た、たしかに「虫刺され」と言うべきことは致しましたよ!?
でも、それは決して虫になろうとしたわけではなくてですね。
「ノゾミに先を越されるなんて。正妻は私なのにぃ! お代わりください!」
アルトリアがテーブルのひとつを占領して、やけ食いをしている。すでに積まれた皿は二十を超えているのだけど、誰もなにも言わない。
みんなあえて見ないふりをして、食事や仕事をしている。
俺もあえてなにも言わない。というか、いまのアルトリアに声をかけたら、食われそうな気がしてならないもの。
というかまず間違いなく、「ノゾミにしたのであれば、私にもしてください!」とか言って、流れるように押し倒してくるに決まっているもの。
触らぬ神に祟りなし。転じて、声を掛けぬアルトリアに押し倒されないだよ。
いま声をかけようものならば、確実にR指定待ったなしになるに決まっているもん。
なのであえてカレンちゃんは話しかけません。もっとアルトリアが落ち着いてからですね──。
「「旦那さま」! お酌してください! おーしゃーく!」
ダンダンダンとテーブルを叩くアルトリア。いやお酌と言われても、君酒飲んでいないよね?

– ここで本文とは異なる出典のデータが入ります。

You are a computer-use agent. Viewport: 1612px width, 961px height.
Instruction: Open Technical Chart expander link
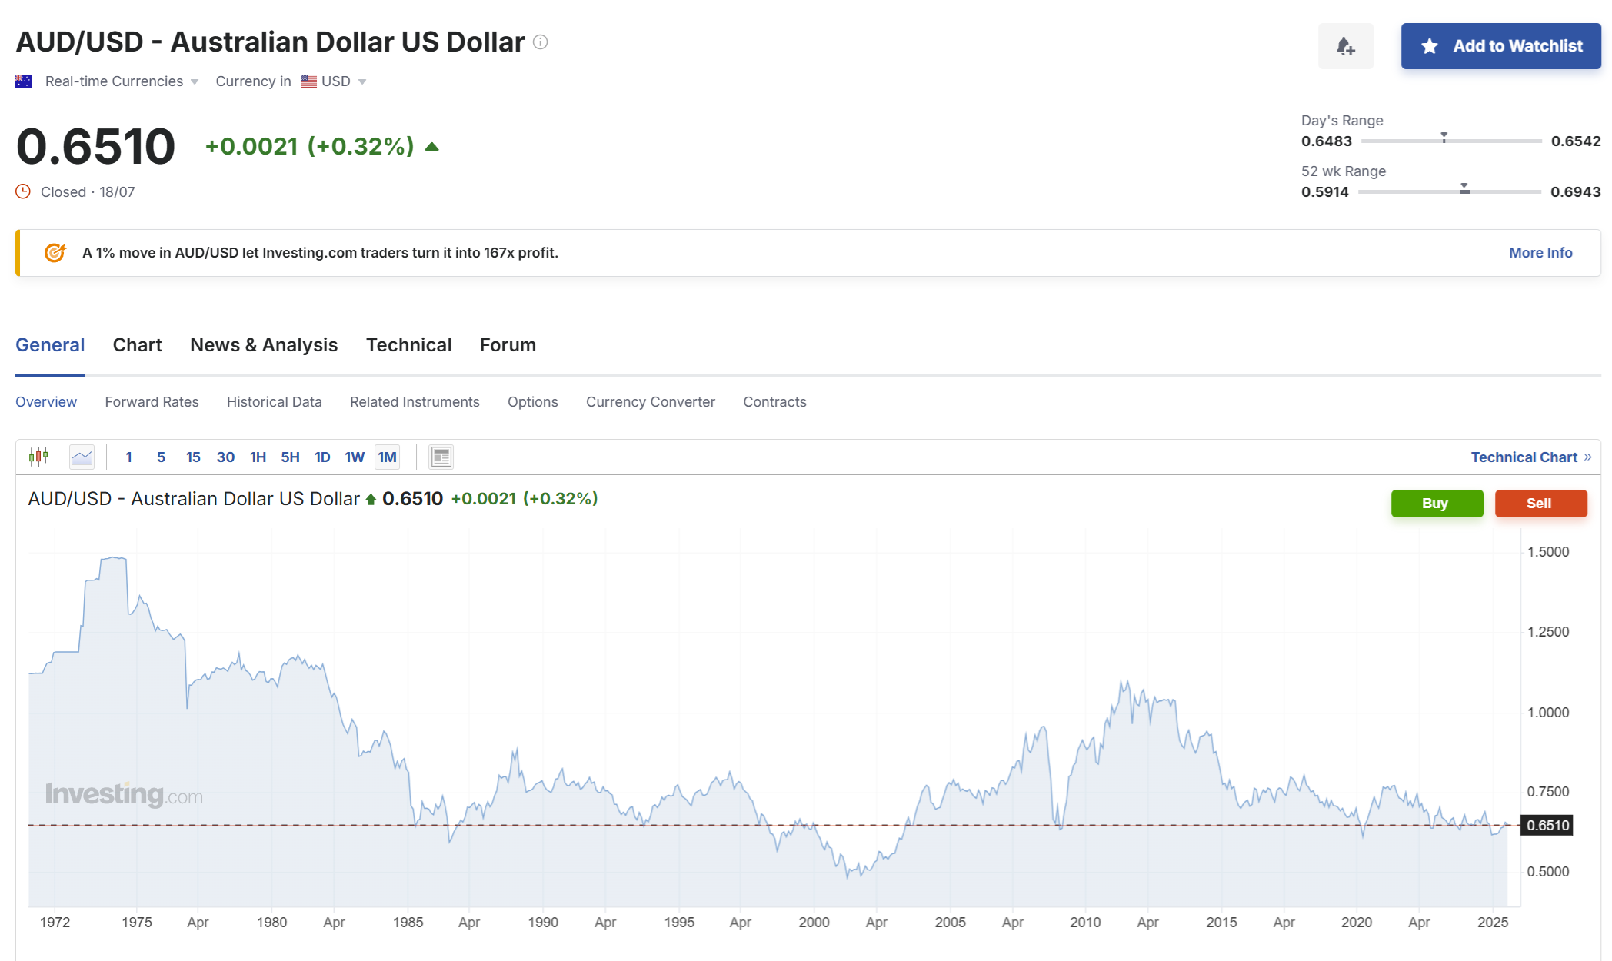1530,457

というか十四歳は酒を飲んでいい年齢じゃないでしょうに。お酒は成人してからですね。
「ノゾミと一緒に「オトナ」になった「旦那さま」は言うことが違いますねぇ」
舌打ちをするようにアルトリアがジョッキを掲げて一気飲みをしていく。
っていつのまに酒を頼んだの? そもそも誰だよ、アルトリアに酒を提供したのは!
十四歳相手に酒なんて出すなよ!
場合によっては酒類の販売が数年間停止になるよ?
最悪の場合はその損害を提供した従業員に賠償させられるうえに、犯罪歴のおまけつきだぜ?
そうなったら確実に人生詰むよ?
まぁ、それはあくまでも提供された側の未成年がなにかしらのことをやらかさない限りは、ってここは日本じゃないから問題ない、のかな? よくわからん。
でも日本ではなかったとしても、いまのアルトリアを見ていると、なにかしらのことをやらかしそうな雰囲気ばりばりです。
というか、飲むな! 勢いよく酒を飲むなよ!?
並々と注がれていたビールっぽい酒を一気に飲み干していくアルトリア。
やけ食いの次はやけ酒ってか? シリウスの教育に悪いから勘弁してくれませんかね? まま上さんや。
「いいからぁ~、アルトリアの相手をするのぉ~!」
ジョッキをテーブルに叩きつけながら、俺を指名するアルトリア。
いや、あの、俺は仕事中なんですけど? そもそも君も仕事をしないといけないはずなんですが?
だからこそメイド服を着ているはずなのに、なぜに堂々とサボタージュしているんですか、あなたは?
「仕事なんてどうでもいいのぉ! いいからアルトリアと子作りするの!」
いきなりの爆弾発言をしてくれるアルトリア。
その言葉にお客さんたちやメイド軍団のお姉さん方が一斉に噴きました。
そりゃ、まぁ噴くよね? 俺だって噴いたもの。
というかいきなりなにを言い出すかな、アルトリアは!?
なぜに子作りですか!? そもそも俺には種まきができる機能はないんだよ!
なんでみんなわかってくれないんだ!? なんでみんなして俺を男扱いするんだよ!
こんな面の男がどこにいるって言うんだよ!? 俺は正真正銘女だっての!
「そー言って、「旦那さま」は言い訳ばっかり! ノゾミとは子作りしたくせに、アルトリアとはできないって言うのかぁ!」
アルトリアが話を聞いてくれない。
えっとジョッキを一気飲みとはいえ、ビールですよね? ビールってそんなに酒精が強いわけではないはずなんですけど。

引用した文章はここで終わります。